Potential candidates Texas A&M University assistant professor Todd Kent and former congressional candidate Fred Wood decided not to run.
With nearly four months before the filing deadline Jan. 2, other challengers can still enter the race.
Some Republicans wished for a lone candidate instead of another three-way campaign. In 2004, then state Rep. Arlene Wohlgemuth, R-Burleson, defeated former Waco school board president Dot Snyder in a runoff after Texas A&M professor Dave McIntyre finished a strong third in the primary. Several Republicans said the primary weakened Wohlgemuth going into the general election.
“Many of us had hoped we would not have a primary battle, but it looks like that's now out of the question,” said M.A. Taylor, chairman of the McLennan County Republican Party.
“It just costs our candidates a lot of money, and lets Chet off scot-free. He gets to save his money, while we've got to spend ours,” Taylor said.
Edwards has already amassed more than $560,000 and likely won't face a Democratic challenger next spring.
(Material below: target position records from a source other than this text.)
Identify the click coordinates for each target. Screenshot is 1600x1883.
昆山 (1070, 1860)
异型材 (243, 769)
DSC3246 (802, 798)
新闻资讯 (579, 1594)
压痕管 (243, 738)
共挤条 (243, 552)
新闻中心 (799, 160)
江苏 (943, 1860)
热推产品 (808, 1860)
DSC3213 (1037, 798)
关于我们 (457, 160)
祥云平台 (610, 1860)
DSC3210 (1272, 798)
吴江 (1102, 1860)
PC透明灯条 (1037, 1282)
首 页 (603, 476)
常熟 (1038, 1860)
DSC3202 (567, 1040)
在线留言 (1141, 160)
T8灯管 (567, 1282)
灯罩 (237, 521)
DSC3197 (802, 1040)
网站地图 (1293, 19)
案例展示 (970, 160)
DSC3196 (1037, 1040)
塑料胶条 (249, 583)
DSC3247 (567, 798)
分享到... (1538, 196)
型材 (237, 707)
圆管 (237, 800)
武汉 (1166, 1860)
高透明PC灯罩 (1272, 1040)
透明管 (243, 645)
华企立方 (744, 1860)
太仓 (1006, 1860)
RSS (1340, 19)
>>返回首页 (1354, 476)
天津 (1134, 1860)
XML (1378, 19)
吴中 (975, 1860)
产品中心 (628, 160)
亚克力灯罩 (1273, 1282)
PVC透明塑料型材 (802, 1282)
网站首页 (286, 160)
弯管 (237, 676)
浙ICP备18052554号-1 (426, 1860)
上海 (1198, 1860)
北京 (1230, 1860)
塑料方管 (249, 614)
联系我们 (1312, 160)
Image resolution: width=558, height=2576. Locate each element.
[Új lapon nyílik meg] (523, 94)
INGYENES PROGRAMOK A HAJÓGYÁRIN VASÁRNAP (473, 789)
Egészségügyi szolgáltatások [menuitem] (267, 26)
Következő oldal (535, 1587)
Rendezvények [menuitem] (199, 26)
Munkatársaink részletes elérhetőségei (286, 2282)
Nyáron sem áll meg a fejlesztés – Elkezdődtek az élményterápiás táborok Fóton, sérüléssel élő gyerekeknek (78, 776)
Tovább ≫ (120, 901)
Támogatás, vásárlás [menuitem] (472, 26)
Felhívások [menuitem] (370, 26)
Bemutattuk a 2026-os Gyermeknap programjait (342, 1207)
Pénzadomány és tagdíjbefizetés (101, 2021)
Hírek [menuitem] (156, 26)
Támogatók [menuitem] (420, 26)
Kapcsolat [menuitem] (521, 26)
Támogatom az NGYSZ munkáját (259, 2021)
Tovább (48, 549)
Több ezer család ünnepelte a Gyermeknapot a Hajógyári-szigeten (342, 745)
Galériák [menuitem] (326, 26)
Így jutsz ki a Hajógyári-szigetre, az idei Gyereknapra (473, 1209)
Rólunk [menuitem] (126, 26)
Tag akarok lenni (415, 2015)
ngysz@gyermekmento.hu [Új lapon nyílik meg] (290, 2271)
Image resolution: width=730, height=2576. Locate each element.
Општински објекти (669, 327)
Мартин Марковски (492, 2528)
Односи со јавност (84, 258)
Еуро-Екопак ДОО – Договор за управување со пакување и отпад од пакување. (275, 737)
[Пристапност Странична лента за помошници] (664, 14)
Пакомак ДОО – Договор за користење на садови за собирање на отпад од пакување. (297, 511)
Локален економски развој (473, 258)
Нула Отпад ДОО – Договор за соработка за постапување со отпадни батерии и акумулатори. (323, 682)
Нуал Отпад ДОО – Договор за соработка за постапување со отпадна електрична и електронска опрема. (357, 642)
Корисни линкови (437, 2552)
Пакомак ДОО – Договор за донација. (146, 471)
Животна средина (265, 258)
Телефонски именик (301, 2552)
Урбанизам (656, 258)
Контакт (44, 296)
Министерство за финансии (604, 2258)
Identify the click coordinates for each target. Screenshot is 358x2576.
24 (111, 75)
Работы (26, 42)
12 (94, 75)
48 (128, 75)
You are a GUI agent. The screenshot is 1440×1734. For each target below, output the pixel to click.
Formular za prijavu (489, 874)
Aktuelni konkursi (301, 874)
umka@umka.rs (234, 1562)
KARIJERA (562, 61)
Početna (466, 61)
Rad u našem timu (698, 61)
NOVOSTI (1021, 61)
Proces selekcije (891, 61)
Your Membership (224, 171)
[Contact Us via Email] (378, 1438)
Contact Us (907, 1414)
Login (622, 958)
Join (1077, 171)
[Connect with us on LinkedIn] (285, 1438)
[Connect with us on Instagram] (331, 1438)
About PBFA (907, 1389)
The Republican candidates don't have to announce their fundraising results until Oct. 15, when their first reports are due.
Edwards has said that if Republicans couldn't defeat him in 2004, with President Bush on the ticket, they're not going to do it in 2006.
Baylor University associate political science professor Thomas Myers said with the lack of proven candidates with prior political service, it is going to be tough for the Republican Party next year.
“Chet Edwards has all of that incumbency, all of the savvy that comes with those years of service, with all of the contacts in the community and a solid record of representing his district and I don't know that having fought in the Iraqi war will have much of a chance of overcoming that,” Myers said.
“I don't see the Republican Party having much of a chance in the general election,” Myers said.
M.A. Taylor, the county GOP chairman who shares no relation with the candidate, said don't count the party out.
“Chet said if they couldn't beat me with the President on the ballot, they couldn't beat me any other way,” Taylor said. “We'll just have to see.”
Side note: Edwards has opened his home to a family of Katrina evacuees.
As most evacuees in Texas are sleeping in shelters, hotels and living rooms, one family left homeless by the storm has settled comfortably into a congressional bedroom.
U.S. Rep. Chet Edwards, D-Waco, has opened his usually vacant three-bedroom in Waco home to Johnnie Marchand and her family.
Marchand left her home in Algiers, across from the Mississippi River from New Orleans, and has a son, daughter and two grandchildren. They ended up at a Baptist church in Waco, and she accepted Edward's offer to stay in his home when she met him last Saturday.
She said she had no idea at the time Edwards was a congressman.